June 24, 2013 (Bloomberg) -- U.S. stocks retreated Monday, sending the Standard & Poor’s 500 Index to a nine-week low, as Chinese equities entered a bear market amid concern a cash crunch will hurt the world’s second-largest economy and speculation increased that the United States will begin curbing stimulus.
Bank of America Corp. and Citigroup Inc. slid more than 2.8 percent as banks tumbled. Barrick Gold Corp. led gold producers lower as the precious metal traded near a 2 1/2-year low. Deere & Co. lost 3.2 percent as JPMorgan Chase & Co. recommended selling the shares. Vanguard Health Systems Inc. surged 67 percent after agreeing to be bought by Tenet Healthcare Corp. for about $1.8 billion.

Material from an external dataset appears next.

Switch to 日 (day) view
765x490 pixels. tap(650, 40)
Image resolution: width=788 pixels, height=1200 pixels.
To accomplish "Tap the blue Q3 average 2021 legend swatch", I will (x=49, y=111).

The S&P 500 fell 1.7 percent to 1,565.07 at 10:01 a.m. in New York, the lowest level on a closing basis since April 22. The Dow Jones Industrial Average slipped 239.03 points, or 1.6 percent, to 14,560.37. Trading in S&P 500 stocks was 33 percent above the 30-day average during this time of day.
The CSI 300 Index’s biggest companies tumbled 6.3 percent, the most since August 2009, taking its decline from this year’s peak to more than 20 percent. China’s central bank said there’s a reasonable amount of liquidity in the financial system and urged banks to control risks from credit expansion, signaling no relief from a cash squeeze.